For concrete, cracks can form in various ways, including applied external force, temperature changes leading to volumetric mismatch, and internal chemical reactions usually caused by the ingress of aggressive chemicals [16–19]. Once cracks take form, they can provide a way for the chloride transport to the concrete [20–22]. Ingress of steel corrosive agents, such as water and air, will also accelerate, leading to higher chances of initiating corrosion [23, 24]. Thus, many scholars investigated the effect of cracks on chloride ion transport. Jang et al.  studied the influence of cracks on chloride ion diffusion behavior in concrete. They found that the diffusion coefficient of chloride ion would not increase with the increase of the crack width until the so-called critical crack width is reached. When the crack width is larger than the critical value, the diffusion coefficient increases with the increase of the width, and the critical crack width obtained by the test varies from 55 μm to 80 μm. Wang et al.  showed that when the crack width is between 100 and 400 μm, the diffusion coefficient of chloride ions in the crack increases rapidly with the increase of the crack width.

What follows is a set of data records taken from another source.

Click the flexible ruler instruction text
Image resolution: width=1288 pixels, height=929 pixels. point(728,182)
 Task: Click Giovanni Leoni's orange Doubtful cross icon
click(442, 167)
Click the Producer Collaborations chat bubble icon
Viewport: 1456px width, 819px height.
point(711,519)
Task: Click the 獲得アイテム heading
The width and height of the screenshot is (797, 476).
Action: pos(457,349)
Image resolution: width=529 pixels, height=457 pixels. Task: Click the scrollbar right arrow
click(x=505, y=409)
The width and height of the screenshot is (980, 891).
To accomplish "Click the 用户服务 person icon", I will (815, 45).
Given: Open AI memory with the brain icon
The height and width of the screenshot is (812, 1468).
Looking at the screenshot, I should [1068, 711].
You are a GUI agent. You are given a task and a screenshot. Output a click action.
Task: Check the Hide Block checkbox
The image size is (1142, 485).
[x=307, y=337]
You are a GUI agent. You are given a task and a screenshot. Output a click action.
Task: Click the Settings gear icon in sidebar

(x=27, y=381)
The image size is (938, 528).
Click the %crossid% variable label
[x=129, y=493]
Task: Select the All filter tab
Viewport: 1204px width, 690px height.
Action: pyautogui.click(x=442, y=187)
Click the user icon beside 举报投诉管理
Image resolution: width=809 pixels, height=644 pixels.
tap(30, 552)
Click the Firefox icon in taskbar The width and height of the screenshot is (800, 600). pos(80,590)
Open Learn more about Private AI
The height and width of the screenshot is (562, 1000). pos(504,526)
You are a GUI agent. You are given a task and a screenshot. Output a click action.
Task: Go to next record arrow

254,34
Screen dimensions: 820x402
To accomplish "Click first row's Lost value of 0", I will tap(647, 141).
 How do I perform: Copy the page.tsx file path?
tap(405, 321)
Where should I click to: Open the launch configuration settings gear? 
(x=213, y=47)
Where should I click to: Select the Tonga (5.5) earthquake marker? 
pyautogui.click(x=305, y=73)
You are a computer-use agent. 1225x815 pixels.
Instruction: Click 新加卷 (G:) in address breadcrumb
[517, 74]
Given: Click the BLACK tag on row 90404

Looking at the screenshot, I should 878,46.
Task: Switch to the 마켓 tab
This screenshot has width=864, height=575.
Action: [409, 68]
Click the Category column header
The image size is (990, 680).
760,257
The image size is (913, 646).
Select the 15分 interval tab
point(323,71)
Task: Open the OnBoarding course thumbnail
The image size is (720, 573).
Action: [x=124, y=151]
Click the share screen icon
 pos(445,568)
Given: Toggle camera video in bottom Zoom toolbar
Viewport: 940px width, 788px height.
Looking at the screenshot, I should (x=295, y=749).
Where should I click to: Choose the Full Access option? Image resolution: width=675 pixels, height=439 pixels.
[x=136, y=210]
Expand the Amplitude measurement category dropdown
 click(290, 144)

Otherwise, the crack width has no obvious effects on chloride diffusion. Djerbi et al.  compared the influence of cracks on ordinary concrete and high-performance concrete by simulating chloride ion penetration in concrete. They proved that the diffusion coefficient of chloride ions in the crack increases with the increase of the crack width. When the crack width is greater than 80 μm, the diffusion coefficient of chloride ion in the crack is equal to the diffusion coefficient of chloride ion in water, which is independent of the concrete mix ratio.
The above studies were only a few of the increasing investigations on the salt frost damage on concrete. However, concrete with cracks has not yet been considered, and the factors leading to its rapid degradation in a marine environment remain unclear. Therefore, the frost damage resistance of concrete under cracking conditions requires further examination, which is helpful for the material’s durability design and life prediction. The present study aims to determine how the development process of salt frost will damage concrete with crack and how the cracks influence salt frost damage. Specifically, the salt-freeze cycle is applied to the concrete specimens with initial cracks. After analyzing the mass loss of concrete, relative dynamic elastic modulus, and the change of crack width, the development trend of concrete damage under the coupled action of crack and the salt-freezing cycle is obtained.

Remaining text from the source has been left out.